SEM CONSENSO, SINPOL CONVOCA NOVA REUNIÃO PARA O DIA 21

14/01/2008

NÃO HÁ MOVIMENTO VITORIOSO COM DIVISÃO NA CATEGORIA

O SINPOL e mais quatro entidades de classe (Apcerj, Unicompol, Atapol e Ainpol) se reuniram nesta segunda-feira (dia 14), quando foi discutida a possível paralisação do ano durante o Carnaval carioca, e a interferência do chefe de polícia, delegado Gilberto Ribeiro, no processo de negociação com o governo por imposição do secretário estadual de Planejamento, Sérgio Ruy. Na última reunião com o secretário, dia 27 de dezembro, o governo não apresentou nenhuma proposta. O secretário disse que o reescalonamento voltaria a ser discutido com o chefe de polícia, Dr. Gilberto Ribeiro, causando grande insatisfação nos policiais. Participaram ainda Zoraide Vidal, mãe da policial Ludmila Fernandes, assassinada em setembro de 2006, e Orlando Rocha, pai do policial André Gustavo, assassinado em maio de 2006.

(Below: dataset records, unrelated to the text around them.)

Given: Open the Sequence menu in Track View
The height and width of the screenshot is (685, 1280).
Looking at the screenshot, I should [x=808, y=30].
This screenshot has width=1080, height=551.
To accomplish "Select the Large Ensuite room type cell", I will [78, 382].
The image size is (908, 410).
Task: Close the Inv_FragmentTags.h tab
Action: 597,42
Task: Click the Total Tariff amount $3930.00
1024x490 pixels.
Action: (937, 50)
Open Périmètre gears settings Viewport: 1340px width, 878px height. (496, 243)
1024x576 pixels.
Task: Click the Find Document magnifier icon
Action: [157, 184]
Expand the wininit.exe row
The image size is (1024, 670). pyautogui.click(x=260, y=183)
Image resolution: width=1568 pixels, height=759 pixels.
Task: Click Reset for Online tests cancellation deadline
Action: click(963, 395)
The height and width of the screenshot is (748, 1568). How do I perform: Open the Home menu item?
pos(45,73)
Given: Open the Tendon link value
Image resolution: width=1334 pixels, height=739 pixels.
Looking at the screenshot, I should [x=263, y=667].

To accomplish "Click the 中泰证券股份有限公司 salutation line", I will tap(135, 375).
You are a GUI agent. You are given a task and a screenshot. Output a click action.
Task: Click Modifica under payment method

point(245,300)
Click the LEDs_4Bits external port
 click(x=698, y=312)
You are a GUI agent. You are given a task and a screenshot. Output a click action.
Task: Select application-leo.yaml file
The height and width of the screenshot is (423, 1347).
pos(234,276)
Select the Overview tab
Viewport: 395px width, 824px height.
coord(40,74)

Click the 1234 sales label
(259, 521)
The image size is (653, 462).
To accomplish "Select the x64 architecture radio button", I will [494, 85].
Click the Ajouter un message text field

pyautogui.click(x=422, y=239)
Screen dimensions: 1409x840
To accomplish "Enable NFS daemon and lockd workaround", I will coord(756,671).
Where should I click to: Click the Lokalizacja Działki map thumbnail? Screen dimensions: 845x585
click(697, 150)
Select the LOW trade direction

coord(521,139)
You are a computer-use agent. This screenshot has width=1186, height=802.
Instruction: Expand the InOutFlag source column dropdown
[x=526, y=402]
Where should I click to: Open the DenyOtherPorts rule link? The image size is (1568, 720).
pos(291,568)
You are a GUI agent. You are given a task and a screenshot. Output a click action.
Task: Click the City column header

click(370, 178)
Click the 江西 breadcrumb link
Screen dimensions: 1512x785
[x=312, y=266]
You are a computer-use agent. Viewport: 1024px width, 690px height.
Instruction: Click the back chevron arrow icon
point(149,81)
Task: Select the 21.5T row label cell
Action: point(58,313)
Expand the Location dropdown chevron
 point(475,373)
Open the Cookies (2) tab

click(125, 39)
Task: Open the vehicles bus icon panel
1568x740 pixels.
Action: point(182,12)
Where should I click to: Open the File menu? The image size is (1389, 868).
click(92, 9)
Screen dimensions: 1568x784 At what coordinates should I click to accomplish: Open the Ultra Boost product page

A reunião contou com a presença do diretor do Sindicato dos Médicos, Dr. José Teixeira Alves Júnior, que reforçou o pedido para que os policiais civis participem de uma agenda em conjunto com os médicos e os profissionais da educação. Para José Teixeira é hora de largar o discurso e a partir para a ação: "A criança quando não tem um brinquedo ou sorvete desejado, ela chora... o trabalhador, quando fica sem salário, grita e vai às ruas". Quando se chega a um determinado ponto de aviltamento salarial, o trabalhador perde a dignidade, disse o dirigente sindical dos médicos, acrescentando que os servidores não podem perder essa dignidade, daí as ações em conjunto, visando recuperar as perdas dos últimos anos.

Representantes da Associação dos Investigadores questionaram o reescalonamento salarial apresentado ao governo, garantindo que saem perdendo em mais de 200%. Sugeriram uma revisão na planilha já entregue ao governador. Não houve também consenso quanto à mobilização durante o Carnaval. Por conseqüência, o comissário Franklin Martins (Unicompol) que dirigia os trabalhos, convocou nova reunião com todos os presidentes das entidades de classe para o próximo dia 21, às 11h, na sede provisória do SINPOL – Rua da Glória, nº 24. "Sem união não há como haver greve ou movimento vitorioso", desabafa o dirigente sindical.